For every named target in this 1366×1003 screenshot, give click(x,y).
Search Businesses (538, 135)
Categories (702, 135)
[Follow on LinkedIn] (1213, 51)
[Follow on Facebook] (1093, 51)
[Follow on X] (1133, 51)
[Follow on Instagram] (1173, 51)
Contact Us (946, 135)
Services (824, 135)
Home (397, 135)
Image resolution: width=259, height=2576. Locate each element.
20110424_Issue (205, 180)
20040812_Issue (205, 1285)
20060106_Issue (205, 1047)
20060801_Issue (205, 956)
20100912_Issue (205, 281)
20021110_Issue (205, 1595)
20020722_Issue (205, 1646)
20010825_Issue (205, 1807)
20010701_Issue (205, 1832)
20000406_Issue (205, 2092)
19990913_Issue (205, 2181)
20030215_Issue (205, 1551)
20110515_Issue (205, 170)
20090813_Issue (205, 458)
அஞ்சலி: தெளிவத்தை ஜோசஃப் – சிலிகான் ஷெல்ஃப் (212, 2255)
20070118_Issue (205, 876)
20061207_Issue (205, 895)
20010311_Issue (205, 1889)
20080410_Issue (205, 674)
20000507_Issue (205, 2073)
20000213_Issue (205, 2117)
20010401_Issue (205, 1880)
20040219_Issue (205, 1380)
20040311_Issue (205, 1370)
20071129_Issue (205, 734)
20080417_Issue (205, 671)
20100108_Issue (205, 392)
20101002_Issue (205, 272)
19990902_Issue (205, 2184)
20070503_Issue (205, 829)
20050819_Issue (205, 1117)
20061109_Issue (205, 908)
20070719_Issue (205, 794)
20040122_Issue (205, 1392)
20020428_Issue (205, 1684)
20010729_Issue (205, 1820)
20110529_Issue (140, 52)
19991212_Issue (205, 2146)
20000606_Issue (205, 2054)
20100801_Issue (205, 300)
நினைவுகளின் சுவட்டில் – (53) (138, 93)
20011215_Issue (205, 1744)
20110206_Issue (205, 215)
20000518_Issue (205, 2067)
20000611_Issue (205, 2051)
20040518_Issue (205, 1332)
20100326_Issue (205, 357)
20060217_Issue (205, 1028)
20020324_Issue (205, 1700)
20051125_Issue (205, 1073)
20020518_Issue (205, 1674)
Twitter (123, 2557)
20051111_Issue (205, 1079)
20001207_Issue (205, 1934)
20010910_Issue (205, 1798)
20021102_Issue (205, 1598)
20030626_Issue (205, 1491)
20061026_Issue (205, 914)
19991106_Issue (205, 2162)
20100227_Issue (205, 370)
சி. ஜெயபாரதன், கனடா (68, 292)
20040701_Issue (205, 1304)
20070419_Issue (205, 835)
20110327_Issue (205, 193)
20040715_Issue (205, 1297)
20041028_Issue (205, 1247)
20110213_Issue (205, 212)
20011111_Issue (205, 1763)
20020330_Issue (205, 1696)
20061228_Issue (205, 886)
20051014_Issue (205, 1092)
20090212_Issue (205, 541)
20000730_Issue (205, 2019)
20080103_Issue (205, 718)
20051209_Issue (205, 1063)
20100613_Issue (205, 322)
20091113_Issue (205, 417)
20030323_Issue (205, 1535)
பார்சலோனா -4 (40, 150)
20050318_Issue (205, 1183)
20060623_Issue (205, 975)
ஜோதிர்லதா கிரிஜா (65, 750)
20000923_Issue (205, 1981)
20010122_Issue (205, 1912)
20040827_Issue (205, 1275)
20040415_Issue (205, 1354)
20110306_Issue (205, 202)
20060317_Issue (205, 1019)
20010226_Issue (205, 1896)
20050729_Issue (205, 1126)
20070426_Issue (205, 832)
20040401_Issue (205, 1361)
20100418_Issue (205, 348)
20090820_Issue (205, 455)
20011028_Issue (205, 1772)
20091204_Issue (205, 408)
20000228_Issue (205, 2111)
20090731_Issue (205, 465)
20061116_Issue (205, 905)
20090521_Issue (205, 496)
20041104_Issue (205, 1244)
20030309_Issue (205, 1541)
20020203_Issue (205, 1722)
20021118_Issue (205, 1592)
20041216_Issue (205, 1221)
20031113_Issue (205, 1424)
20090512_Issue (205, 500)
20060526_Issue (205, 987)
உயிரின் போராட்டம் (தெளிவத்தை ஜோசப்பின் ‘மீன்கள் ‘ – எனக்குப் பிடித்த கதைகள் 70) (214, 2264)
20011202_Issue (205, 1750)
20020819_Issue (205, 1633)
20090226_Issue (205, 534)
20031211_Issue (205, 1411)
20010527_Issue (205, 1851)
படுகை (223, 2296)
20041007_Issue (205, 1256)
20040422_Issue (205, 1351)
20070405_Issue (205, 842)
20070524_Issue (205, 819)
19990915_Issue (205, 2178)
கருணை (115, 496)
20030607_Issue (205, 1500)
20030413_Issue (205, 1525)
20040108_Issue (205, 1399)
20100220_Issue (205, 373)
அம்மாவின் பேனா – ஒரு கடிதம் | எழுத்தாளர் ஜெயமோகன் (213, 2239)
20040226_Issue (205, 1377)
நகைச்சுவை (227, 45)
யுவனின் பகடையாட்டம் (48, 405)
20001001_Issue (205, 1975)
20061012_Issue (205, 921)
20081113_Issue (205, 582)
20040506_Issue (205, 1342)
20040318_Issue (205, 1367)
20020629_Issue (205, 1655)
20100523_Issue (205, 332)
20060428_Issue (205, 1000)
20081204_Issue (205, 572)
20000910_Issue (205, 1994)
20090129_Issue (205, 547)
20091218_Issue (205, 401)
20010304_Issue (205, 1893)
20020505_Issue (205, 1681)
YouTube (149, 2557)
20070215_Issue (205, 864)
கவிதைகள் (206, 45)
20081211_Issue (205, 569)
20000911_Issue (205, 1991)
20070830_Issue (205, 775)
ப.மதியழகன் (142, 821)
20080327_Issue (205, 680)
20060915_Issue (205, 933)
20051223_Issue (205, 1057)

====

▶ [TASK]
Your task is to extract all of the records exactly.

▶ [WRITTEN SOLUTION]
For every named target in this 1366×1003 screenshot, give click(x,y).
Search Businesses (538, 135)
Categories (702, 135)
[Follow on LinkedIn] (1213, 51)
[Follow on Facebook] (1093, 51)
[Follow on X] (1133, 51)
[Follow on Instagram] (1173, 51)
Contact Us (946, 135)
Services (824, 135)
Home (397, 135)
Image resolution: width=259, height=2576. Locate each element.
20110424_Issue (205, 180)
20040812_Issue (205, 1285)
20060106_Issue (205, 1047)
20060801_Issue (205, 956)
20100912_Issue (205, 281)
20021110_Issue (205, 1595)
20020722_Issue (205, 1646)
20010825_Issue (205, 1807)
20010701_Issue (205, 1832)
20000406_Issue (205, 2092)
19990913_Issue (205, 2181)
20030215_Issue (205, 1551)
20110515_Issue (205, 170)
20090813_Issue (205, 458)
அஞ்சலி: தெளிவத்தை ஜோசஃப் – சிலிகான் ஷெல்ஃப் (212, 2255)
20070118_Issue (205, 876)
20061207_Issue (205, 895)
20010311_Issue (205, 1889)
20080410_Issue (205, 674)
20000507_Issue (205, 2073)
20000213_Issue (205, 2117)
20010401_Issue (205, 1880)
20040219_Issue (205, 1380)
20040311_Issue (205, 1370)
20071129_Issue (205, 734)
20080417_Issue (205, 671)
20100108_Issue (205, 392)
20101002_Issue (205, 272)
19990902_Issue (205, 2184)
20070503_Issue (205, 829)
20050819_Issue (205, 1117)
20061109_Issue (205, 908)
20070719_Issue (205, 794)
20040122_Issue (205, 1392)
20020428_Issue (205, 1684)
20010729_Issue (205, 1820)
20110529_Issue (140, 52)
19991212_Issue (205, 2146)
20000606_Issue (205, 2054)
20100801_Issue (205, 300)
நினைவுகளின் சுவட்டில் – (53) (138, 93)
20011215_Issue (205, 1744)
20110206_Issue (205, 215)
20000518_Issue (205, 2067)
20000611_Issue (205, 2051)
20040518_Issue (205, 1332)
20100326_Issue (205, 357)
20060217_Issue (205, 1028)
20020324_Issue (205, 1700)
20051125_Issue (205, 1073)
20020518_Issue (205, 1674)
Twitter (123, 2557)
20051111_Issue (205, 1079)
20001207_Issue (205, 1934)
20010910_Issue (205, 1798)
20021102_Issue (205, 1598)
20030626_Issue (205, 1491)
20061026_Issue (205, 914)
19991106_Issue (205, 2162)
20100227_Issue (205, 370)
சி. ஜெயபாரதன், கனடா (68, 292)
20040701_Issue (205, 1304)
20070419_Issue (205, 835)
20110327_Issue (205, 193)
20040715_Issue (205, 1297)
20041028_Issue (205, 1247)
20110213_Issue (205, 212)
20011111_Issue (205, 1763)
20020330_Issue (205, 1696)
20061228_Issue (205, 886)
20051014_Issue (205, 1092)
20090212_Issue (205, 541)
20000730_Issue (205, 2019)
20080103_Issue (205, 718)
20051209_Issue (205, 1063)
20100613_Issue (205, 322)
20091113_Issue (205, 417)
20030323_Issue (205, 1535)
பார்சலோனா -4 (40, 150)
20050318_Issue (205, 1183)
20060623_Issue (205, 975)
ஜோதிர்லதா கிரிஜா (65, 750)
20000923_Issue (205, 1981)
20010122_Issue (205, 1912)
20040827_Issue (205, 1275)
20040415_Issue (205, 1354)
20110306_Issue (205, 202)
20060317_Issue (205, 1019)
20010226_Issue (205, 1896)
20050729_Issue (205, 1126)
20070426_Issue (205, 832)
20040401_Issue (205, 1361)
20100418_Issue (205, 348)
20090820_Issue (205, 455)
20011028_Issue (205, 1772)
20091204_Issue (205, 408)
20000228_Issue (205, 2111)
20090731_Issue (205, 465)
20061116_Issue (205, 905)
20090521_Issue (205, 496)
20041104_Issue (205, 1244)
20030309_Issue (205, 1541)
20020203_Issue (205, 1722)
20021118_Issue (205, 1592)
20041216_Issue (205, 1221)
20031113_Issue (205, 1424)
20090512_Issue (205, 500)
20060526_Issue (205, 987)
உயிரின் போராட்டம் (தெளிவத்தை ஜோசப்பின் ‘மீன்கள் ‘ – எனக்குப் பிடித்த கதைகள் 70) (214, 2264)
20011202_Issue (205, 1750)
20020819_Issue (205, 1633)
20090226_Issue (205, 534)
20031211_Issue (205, 1411)
20010527_Issue (205, 1851)
படுகை (223, 2296)
20041007_Issue (205, 1256)
20040422_Issue (205, 1351)
20070405_Issue (205, 842)
20070524_Issue (205, 819)
19990915_Issue (205, 2178)
கருணை (115, 496)
20030607_Issue (205, 1500)
20030413_Issue (205, 1525)
20040108_Issue (205, 1399)
20100220_Issue (205, 373)
அம்மாவின் பேனா – ஒரு கடிதம் | எழுத்தாளர் ஜெயமோகன் (213, 2239)
20040226_Issue (205, 1377)
நகைச்சுவை (227, 45)
யுவனின் பகடையாட்டம் (48, 405)
20001001_Issue (205, 1975)
20061012_Issue (205, 921)
20081113_Issue (205, 582)
20040506_Issue (205, 1342)
20040318_Issue (205, 1367)
20020629_Issue (205, 1655)
20100523_Issue (205, 332)
20060428_Issue (205, 1000)
20081204_Issue (205, 572)
20000910_Issue (205, 1994)
20090129_Issue (205, 547)
20091218_Issue (205, 401)
20010304_Issue (205, 1893)
20020505_Issue (205, 1681)
YouTube (149, 2557)
20070215_Issue (205, 864)
கவிதைகள் (206, 45)
20081211_Issue (205, 569)
20000911_Issue (205, 1991)
20070830_Issue (205, 775)
ப.மதியழகன் (142, 821)
20080327_Issue (205, 680)
20060915_Issue (205, 933)
20051223_Issue (205, 1057)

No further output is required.